But first, I want to greet all of you, the young people of the Diocese of Assisi, Nocera Umbra and Gualdo Tadino, with your bishop, Mons. Domenico Sorrentino. And I greet the young people from all the other dioceses of Umbria who have come here with your pastors. And of course, all the young people from other regions of Italy who are accompanied by your Franciscan advisers.
And finally, a cordial greeting to Cardinal Attilio Nicora, my legate for the Papal Basilicas in Assisi, and to the Ministers-General of the various Franciscan orders.
We are welcomed here, along with Francis, by the heart of the Mother, "the Virgin made Church", as he loved to call her (cfr Saluto alla Beata Vergine Maria, 1: FF 259). Francis had a special affection for the Porziuncola chapel, which is kept in this Basilica.
It had been one of the churches that he himself repaired in the first years of his conversion, and where he listened to and meditated on the Gospel of missi0n(cfr 1 Cel I,9,22: FF 356).
After the first steps at Rivotorto, it was here that he set up the 'headquarters' of the Order, where the friars could assemble as in a maternal womb, to regenerate themselves and go out again filled with missionary drive.
Here, he also obtained for all a spring of mercy in the experience of the 'great forgiveness', which all of us always need. And finally, it was also here that he underwent his encounter with 'sister death."
Dear young people, you know that the reason that has brought me here to Assisi is the desire to relive the interior journey of Francis, on the occasion of the eighth centenary of his conversion.
This moment of my pilgrimage has a special significance. I have thought of this as the climax of my day. St. Francis speaks to everyone, but I know that he has a special attraction for you, the young ones. This is confirmed by your presence here in such number, as well as by the questions you have posed.
His conversion came when he was in the fullness of his life, of his experiences, of his dreams. But he had lived 25 years without finding sense in life. A few months before he died, he would remember it as that time "when I was in sin" cfr. 2 Test 1: FF 110).

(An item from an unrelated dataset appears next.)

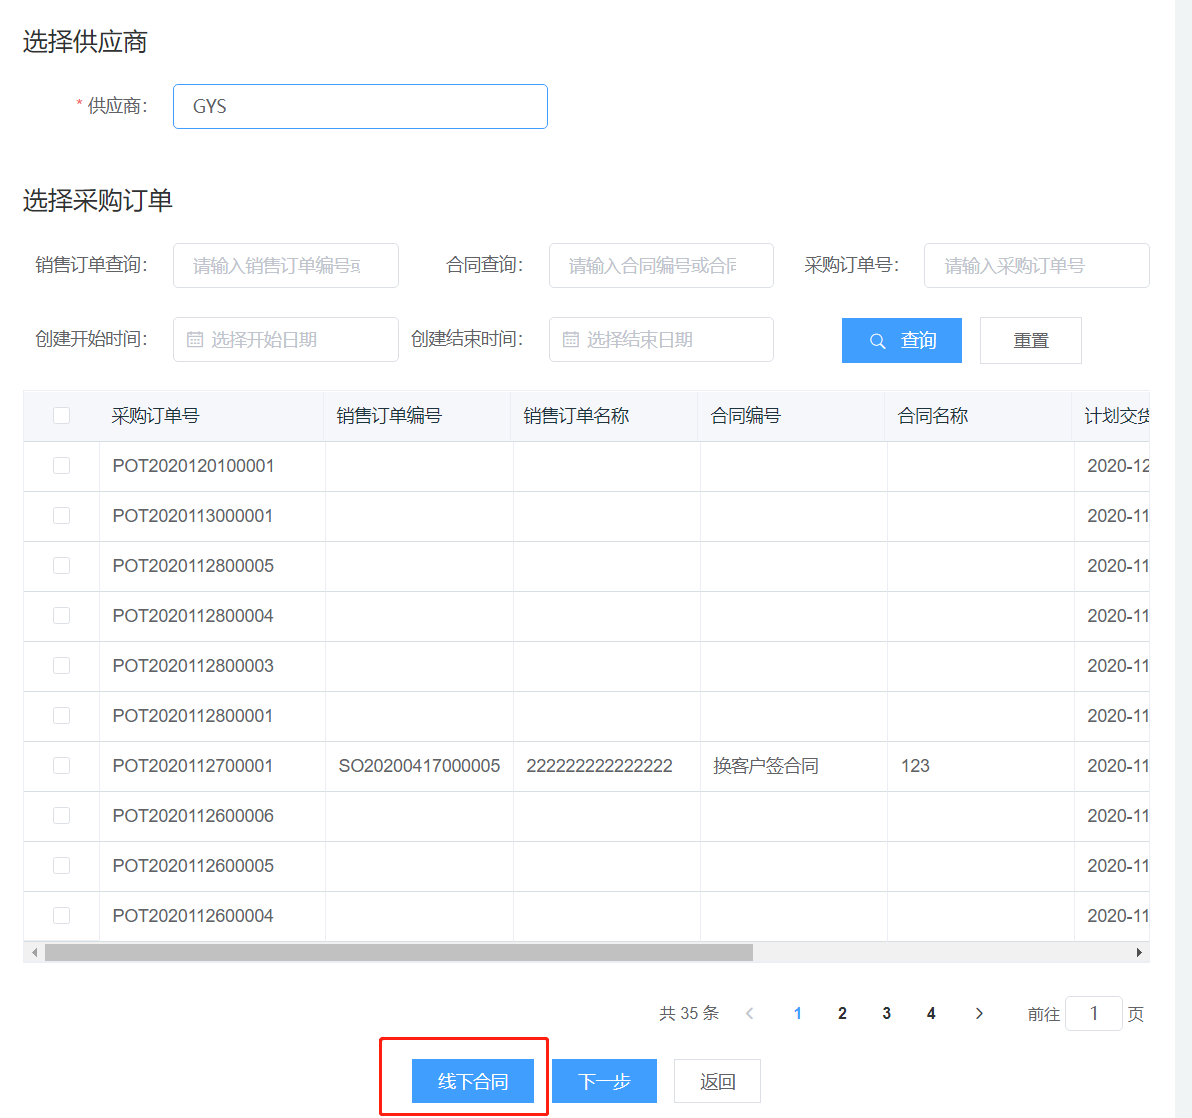Click calendar icon in 创建结束时间 field

click(571, 340)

What did Francis mean by sin? It is not easy to say, if we go by his biographies, each of them with a different design. An effective portrait of his lifestyle can be found in the
Legend of three companions, which says, "Francis was so happy and generous, dedicated to games and songs. He would wander around Assisi night and day with friends like him, so generous in spending that they dissipated what they had or could earn in dining and other pleasures"
(3 Comp 1,2: FF 1396).
We can say the same thing of so many young people in our day. Today they can even amuse themselves far beyond their own city limits. So many young people gather together for all kinds of pastime during weekends. They can even wander about virtually by navigating through the Internet, looking for information and contacts of every kind. And unfortunately, there are also many young people - too many! - who look for mental landscapes as fatuous as they are destructive in the artificial paradise of drugs.
How can we deny that there are many young people - and not so young ones - who are tempted to imitate the life of the young Francis before his conversion? Beneath that lifestyle was the desire for happiness which dwells in every human heart. But could that life bring true joy? Francis certainly did not find it that way.
You can verify it for yourselves, dear young people, on the basis of your own experiences. The truth is that finite things cam give flashes of joy, but only the Infinite can fill the heart. As another great convert, St. Augustine, said: "You created us for you, O Lord, and our heart will be uneasy until it rests in you" (Confess. 1,1).
The same biographical text tells us that Francis was rather vain. He liked to have sumptuous clothes made for him and he was always in search of originality (cfr 3 Comp 1, 2: FF 1396). Whether it is vanity or the search of something original, that is something that has affected us in some way. Today, it is common to speak about 'image building' or publicity-seeking. In order to have the minimum of success, we need to distinguish ourselves in the eyes of others with something unprecedented, something original. In a way, this could simply be an innocent desire to be well received. But often, it involves pride, an excessive promotion of oneself, selfishness, a desire to dominate. In fact, to center life on oneself is a mortal trap. We can be ourselves only if we open up to love, loving God and our brothers.
An aspect that also impressed his contemporaries about Francis was his ambition, his thirst for glory and adventure. This led him to the field of battle, and he ended up being imprisoned for a year in Perugia. The same thirst for glory, once he was set free, would have taken him to Puglia, with a new military expedition, but it was on this occasion, at Spoleto, that the Lord made himself felt in his heart, causing him to turn back and to start paying attention to his Word.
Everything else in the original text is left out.